§ **TASK GOAL**
Across the entries below, please work out how many lines contain the string "Borsello" and give only the number.

§ **DATA RECORDS**
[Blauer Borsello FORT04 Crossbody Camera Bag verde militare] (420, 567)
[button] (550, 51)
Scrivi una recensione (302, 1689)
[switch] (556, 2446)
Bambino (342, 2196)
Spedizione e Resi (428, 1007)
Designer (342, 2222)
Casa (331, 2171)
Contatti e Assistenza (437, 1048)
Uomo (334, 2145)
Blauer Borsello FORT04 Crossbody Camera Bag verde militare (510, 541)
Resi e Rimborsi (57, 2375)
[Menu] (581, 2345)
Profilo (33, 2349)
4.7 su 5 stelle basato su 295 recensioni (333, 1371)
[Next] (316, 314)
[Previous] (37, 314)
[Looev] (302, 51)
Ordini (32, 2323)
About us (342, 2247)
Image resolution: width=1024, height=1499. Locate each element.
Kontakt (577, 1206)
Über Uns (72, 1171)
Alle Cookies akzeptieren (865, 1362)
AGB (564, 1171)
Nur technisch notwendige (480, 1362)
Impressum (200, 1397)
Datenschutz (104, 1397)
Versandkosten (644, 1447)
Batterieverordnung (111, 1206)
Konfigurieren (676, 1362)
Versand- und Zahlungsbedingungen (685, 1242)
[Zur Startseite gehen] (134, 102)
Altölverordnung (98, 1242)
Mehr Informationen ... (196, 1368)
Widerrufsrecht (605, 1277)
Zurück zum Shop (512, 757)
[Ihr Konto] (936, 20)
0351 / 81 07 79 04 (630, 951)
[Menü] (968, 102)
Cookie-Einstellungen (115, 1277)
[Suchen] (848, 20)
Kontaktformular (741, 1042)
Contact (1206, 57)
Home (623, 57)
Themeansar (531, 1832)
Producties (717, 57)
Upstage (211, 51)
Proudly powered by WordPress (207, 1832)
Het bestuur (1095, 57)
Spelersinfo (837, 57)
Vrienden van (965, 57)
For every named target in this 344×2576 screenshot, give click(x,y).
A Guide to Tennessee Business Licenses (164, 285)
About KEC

§ **EXERCISE SOLUTION**
2